In 2001: the question was “With the announcement this year by an American Biotechnology Company, on their ability to clone human cells what do you think will be possible in the field of Genetics in the coming future?”. I decided to discuss different applications of such technology based on how ethically acceptable they were, since the easier it is to get ethical approval, the faster a technology can get funded and progress.
In 2002: the question was “Explain the science involved in Human Reproductive Cloning and why such a procedure may undermine our sense of self or identity”. I covered the basics of the procedures, the key scientists involved and the opionions of various stakeholders such as infertile couples, bioethics committees, etc.
4. What was it like to participate in MSSF?
The first year was a bit intimidating. I was among the youngest, with no similar experience, the number of participants was quite large and the topics discussed were mostly beyond my average reading interests. I had a lot of catching up to do from the O-level textbooks to cutting-edge science, especially in computing and local environment. I made quite a few new friends from the other 6th Forms and over the sessions the competitive nature of the MSSF started becoming more evident.
5. What changes did you see in yourself from the first session till the end?
During the first year I didn’t see much change.
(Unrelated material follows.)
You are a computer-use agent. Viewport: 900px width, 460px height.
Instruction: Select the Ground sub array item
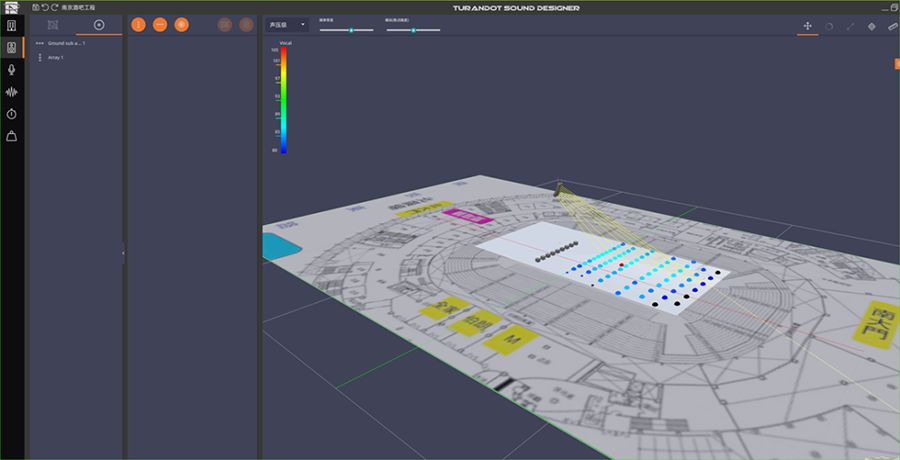(x=66, y=43)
Everything was new and a bit confusing. However, by the end of MSSF (2000-2001) I realised the topics discussed by scientists were very different from what we did in class and over the next two years I got involved in more challenging discussion topics and tried to look way beyond the local science scene.
6. What skills do you feel that you gained through MSSF?
Confidence, data analysis and presentation skills
7. What made you decide to participate again?
My wish to join LIYSF and visit London again.
8. How was your experience in LIYSF? What skills did you gain?
Magical! One of the best student seminars ever. There were students from all over the world, from so many different cultures and such varied science interests. We had the opporunity to visit some of the world-leading research centres in London, Oxford and Cambridge.
9. Has MSSF contributed to your career, and if so in what way?
Definitely! I had the opportunity to visit LIYSF twice, thanks to the MSSF. During LIYSF 2001 I visited the Jodrell Institute at Kew Gargens and then I applied for a summer placement there in 2006, working on orchid genetics. Then during LIYSF 2003 I met Prof. Stephan Beck who at the time was at the Sanger Institute, Hinxton and then I applied for a summer placement there in 2007, working on Type 2 diabetis-related proteins.
10. What would you tell 6th form and 1st year students at tertiary institutions to encourage them to join MSSF?
It’s good practice for the future, especially if you want to work in academia. If you get the chance to visit LIYSF, it will definitely change your outlook on science and most probably get you closer to fulfilling your dream in science.
11. Anything you wish to add.
As a 6th form student preparing for A-levels or a first year university student you will definitely be busy but dedicating an evening a month is a minimal investment of time and effort to get a chance to experience LIYSF and science abroad.